### What the task requires
Take each line from the entries that holds "will" and copy it out.

### The records
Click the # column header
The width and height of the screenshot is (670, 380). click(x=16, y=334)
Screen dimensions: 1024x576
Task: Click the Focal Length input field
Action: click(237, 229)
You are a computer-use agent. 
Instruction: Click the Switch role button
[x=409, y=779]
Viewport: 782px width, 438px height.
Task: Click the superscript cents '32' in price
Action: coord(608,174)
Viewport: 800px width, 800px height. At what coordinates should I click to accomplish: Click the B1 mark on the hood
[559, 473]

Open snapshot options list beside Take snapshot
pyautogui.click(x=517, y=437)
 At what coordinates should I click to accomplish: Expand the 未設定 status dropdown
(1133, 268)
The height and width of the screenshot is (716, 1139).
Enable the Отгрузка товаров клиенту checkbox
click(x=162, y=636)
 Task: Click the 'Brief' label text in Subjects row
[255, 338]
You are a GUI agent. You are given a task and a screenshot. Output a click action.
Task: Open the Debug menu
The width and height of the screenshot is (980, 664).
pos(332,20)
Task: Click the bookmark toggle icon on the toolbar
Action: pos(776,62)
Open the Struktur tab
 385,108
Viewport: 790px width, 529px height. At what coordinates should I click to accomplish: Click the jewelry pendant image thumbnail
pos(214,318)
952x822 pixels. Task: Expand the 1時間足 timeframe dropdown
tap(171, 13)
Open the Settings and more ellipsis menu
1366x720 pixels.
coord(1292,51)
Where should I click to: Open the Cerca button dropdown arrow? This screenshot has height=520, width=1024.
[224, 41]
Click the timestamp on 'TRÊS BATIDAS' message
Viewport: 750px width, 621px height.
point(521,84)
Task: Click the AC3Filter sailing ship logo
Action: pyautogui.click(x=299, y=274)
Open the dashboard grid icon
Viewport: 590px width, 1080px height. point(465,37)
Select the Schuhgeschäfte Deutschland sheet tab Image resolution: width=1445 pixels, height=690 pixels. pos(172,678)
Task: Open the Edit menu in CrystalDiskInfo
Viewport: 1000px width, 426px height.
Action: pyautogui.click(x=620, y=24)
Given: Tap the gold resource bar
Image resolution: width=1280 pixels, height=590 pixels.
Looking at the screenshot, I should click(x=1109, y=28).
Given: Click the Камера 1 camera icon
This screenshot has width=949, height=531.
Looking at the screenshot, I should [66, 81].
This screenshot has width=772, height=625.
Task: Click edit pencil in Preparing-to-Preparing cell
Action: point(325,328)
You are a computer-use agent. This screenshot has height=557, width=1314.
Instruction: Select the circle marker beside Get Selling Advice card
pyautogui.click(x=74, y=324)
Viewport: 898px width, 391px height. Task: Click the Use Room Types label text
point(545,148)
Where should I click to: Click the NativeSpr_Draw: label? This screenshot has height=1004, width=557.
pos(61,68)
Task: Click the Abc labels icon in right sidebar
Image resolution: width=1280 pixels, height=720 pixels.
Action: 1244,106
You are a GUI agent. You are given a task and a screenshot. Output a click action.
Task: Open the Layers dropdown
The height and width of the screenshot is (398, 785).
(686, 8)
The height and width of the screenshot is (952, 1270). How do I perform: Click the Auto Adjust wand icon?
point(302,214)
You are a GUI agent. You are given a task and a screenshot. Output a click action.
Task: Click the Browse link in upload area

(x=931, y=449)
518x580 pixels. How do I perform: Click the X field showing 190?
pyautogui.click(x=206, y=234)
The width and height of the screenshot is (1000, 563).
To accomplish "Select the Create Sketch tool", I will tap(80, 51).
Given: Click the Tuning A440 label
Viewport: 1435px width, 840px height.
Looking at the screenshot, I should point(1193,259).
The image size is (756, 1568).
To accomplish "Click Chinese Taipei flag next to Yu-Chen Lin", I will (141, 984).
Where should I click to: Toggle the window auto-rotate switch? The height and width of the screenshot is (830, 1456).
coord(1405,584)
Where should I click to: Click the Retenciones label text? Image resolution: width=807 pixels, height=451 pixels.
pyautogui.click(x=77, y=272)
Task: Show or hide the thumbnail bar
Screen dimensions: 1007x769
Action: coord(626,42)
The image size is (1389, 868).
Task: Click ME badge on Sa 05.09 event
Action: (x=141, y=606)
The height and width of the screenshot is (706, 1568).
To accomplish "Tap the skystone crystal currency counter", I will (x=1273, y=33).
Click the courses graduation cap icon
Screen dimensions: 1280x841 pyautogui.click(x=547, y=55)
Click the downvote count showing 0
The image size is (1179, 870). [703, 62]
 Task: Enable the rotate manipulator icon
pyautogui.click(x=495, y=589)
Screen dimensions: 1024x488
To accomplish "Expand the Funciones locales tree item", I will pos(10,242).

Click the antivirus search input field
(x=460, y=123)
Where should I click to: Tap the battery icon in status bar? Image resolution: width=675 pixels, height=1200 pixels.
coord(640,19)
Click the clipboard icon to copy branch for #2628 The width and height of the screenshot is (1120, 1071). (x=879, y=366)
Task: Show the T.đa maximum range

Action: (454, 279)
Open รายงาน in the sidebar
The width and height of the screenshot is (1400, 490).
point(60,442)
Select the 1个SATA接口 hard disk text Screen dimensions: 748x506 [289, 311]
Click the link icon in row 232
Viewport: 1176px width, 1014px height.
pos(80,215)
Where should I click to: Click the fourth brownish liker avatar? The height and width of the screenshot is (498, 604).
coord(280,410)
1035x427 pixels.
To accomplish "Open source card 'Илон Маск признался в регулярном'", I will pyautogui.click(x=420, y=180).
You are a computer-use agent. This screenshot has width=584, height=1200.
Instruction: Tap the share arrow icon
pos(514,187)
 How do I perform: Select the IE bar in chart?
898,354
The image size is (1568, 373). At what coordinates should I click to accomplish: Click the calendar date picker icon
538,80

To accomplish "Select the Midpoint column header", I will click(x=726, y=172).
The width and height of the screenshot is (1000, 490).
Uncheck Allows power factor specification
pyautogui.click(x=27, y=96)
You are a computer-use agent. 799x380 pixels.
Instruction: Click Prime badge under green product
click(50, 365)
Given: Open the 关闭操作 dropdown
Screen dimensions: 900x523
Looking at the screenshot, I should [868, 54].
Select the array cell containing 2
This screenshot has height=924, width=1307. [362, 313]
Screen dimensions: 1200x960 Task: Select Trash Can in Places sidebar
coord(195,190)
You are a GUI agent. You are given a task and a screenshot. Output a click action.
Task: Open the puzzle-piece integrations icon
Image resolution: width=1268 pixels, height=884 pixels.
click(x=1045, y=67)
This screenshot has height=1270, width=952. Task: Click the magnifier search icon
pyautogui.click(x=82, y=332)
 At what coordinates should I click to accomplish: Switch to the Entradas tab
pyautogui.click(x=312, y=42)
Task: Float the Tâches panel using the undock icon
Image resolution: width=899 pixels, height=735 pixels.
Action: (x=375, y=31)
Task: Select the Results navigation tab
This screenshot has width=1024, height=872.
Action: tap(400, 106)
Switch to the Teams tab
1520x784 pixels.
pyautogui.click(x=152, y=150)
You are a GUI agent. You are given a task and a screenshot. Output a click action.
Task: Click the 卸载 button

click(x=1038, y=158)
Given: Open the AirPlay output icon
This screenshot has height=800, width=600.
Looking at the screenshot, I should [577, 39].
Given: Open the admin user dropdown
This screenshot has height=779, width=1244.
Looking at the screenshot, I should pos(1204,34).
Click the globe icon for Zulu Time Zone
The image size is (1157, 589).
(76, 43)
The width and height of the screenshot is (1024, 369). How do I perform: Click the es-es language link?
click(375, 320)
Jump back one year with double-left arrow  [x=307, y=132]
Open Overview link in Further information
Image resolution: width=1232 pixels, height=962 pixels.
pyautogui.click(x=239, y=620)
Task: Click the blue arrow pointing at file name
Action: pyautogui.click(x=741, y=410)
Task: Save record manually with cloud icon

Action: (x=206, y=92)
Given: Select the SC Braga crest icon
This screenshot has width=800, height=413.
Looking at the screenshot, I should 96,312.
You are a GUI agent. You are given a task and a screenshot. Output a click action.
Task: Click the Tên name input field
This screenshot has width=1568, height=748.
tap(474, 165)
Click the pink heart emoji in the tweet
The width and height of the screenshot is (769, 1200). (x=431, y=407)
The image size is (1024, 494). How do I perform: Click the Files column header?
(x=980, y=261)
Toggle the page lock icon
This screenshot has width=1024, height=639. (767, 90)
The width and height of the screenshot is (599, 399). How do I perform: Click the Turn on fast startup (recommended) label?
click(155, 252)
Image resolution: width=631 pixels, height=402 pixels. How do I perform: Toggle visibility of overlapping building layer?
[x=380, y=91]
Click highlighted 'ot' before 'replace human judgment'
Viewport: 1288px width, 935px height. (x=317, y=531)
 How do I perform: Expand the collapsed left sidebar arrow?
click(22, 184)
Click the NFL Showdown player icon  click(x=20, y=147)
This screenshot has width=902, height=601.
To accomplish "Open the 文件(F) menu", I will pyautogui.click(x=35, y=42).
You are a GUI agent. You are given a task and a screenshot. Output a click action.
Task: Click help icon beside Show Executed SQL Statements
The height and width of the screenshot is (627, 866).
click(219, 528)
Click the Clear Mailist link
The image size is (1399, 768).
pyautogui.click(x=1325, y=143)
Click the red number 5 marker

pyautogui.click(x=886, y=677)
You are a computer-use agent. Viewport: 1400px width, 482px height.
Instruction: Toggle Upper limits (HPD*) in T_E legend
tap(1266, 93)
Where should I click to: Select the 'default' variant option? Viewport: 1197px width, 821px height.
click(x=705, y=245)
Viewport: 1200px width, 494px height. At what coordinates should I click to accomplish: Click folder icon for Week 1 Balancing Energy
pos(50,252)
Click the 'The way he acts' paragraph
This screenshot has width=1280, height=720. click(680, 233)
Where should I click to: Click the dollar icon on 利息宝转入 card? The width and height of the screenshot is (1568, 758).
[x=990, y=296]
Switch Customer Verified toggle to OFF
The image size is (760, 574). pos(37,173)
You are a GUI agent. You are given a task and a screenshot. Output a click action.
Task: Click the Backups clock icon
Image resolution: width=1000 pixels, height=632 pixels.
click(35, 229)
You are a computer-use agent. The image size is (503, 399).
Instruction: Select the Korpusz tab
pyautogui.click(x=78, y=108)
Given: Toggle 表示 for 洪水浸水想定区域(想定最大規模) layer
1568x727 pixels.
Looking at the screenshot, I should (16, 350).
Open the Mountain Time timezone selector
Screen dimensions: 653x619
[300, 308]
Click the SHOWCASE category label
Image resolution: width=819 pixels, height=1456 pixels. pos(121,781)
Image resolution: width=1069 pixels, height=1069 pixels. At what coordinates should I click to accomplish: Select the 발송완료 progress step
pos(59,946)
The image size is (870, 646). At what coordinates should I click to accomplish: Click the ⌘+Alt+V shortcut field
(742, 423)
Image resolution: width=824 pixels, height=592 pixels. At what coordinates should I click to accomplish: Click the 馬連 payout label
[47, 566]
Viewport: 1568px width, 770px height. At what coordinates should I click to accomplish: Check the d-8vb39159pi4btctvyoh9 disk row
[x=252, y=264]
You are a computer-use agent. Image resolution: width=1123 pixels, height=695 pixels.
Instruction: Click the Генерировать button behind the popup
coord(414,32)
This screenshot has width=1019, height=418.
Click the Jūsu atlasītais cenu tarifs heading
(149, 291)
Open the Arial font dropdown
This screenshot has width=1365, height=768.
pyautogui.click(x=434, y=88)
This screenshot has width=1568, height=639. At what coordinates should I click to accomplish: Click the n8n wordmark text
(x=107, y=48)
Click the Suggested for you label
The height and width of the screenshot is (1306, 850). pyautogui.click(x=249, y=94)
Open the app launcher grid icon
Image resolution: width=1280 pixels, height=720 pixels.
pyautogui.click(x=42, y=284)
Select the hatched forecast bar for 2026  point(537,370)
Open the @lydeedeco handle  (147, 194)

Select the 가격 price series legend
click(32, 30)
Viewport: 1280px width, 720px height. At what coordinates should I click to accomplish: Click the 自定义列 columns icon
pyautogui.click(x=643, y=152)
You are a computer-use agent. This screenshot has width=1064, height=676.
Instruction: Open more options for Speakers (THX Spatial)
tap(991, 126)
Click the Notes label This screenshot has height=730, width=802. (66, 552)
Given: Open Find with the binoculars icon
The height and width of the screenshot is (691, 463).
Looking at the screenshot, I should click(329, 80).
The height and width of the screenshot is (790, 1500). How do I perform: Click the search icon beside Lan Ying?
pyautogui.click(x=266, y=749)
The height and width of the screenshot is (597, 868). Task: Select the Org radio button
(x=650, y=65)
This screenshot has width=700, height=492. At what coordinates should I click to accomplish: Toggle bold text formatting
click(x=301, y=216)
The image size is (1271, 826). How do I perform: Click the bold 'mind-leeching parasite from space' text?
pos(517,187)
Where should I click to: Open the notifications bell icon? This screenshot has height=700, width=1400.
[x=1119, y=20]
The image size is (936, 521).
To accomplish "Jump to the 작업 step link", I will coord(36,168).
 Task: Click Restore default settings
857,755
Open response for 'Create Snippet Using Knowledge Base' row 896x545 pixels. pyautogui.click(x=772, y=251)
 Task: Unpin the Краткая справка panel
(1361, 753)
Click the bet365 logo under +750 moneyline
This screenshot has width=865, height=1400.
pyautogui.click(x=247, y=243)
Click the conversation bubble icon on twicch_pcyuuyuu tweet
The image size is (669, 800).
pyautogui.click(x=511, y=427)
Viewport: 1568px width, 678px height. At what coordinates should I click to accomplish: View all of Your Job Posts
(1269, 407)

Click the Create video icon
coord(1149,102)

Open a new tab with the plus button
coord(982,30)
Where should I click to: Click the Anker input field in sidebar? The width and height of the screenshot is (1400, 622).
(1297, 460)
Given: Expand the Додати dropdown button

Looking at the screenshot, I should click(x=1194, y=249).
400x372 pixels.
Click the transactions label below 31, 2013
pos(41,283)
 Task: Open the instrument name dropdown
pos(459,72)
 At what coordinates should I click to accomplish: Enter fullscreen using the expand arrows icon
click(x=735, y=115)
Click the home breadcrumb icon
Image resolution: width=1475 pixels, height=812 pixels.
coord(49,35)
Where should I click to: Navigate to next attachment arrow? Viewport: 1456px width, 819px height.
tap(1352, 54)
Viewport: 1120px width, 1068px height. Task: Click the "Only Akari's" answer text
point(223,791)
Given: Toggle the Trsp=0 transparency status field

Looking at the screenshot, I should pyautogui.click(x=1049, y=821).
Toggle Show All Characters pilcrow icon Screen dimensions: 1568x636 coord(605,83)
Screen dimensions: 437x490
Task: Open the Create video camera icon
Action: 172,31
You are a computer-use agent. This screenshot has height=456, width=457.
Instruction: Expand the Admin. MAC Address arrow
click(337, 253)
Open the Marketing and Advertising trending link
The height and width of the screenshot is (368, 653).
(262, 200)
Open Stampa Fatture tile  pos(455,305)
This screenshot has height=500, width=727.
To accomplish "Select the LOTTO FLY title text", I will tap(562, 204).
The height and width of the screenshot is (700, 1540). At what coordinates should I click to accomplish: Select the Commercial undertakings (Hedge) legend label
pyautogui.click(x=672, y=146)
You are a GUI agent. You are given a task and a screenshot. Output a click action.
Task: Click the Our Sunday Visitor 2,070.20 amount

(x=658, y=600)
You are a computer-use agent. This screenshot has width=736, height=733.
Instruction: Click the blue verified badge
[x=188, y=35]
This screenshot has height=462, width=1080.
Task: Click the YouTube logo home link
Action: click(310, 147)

### Finished exercise
To accomplish "Select the Create Sketch tool", I will tap(80, 51).
To accomplish "Click Chinese Taipei flag next to Yu-Chen Lin", I will (141, 984).
To accomplish "Tap the skystone crystal currency counter", I will (x=1273, y=33).
To accomplish "Expand the Funciones locales tree item", I will pos(10,242).
To accomplish "Open source card 'Илон Маск признался в регулярном'", I will pyautogui.click(x=420, y=180).
To accomplish "Select the Midpoint column header", I will click(x=726, y=172).
To accomplish "Open the 文件(F) menu", I will pyautogui.click(x=35, y=42).
To accomplish "Jump to the 작업 step link", I will coord(36,168).
To accomplish "Select the LOTTO FLY title text", I will tap(562, 204).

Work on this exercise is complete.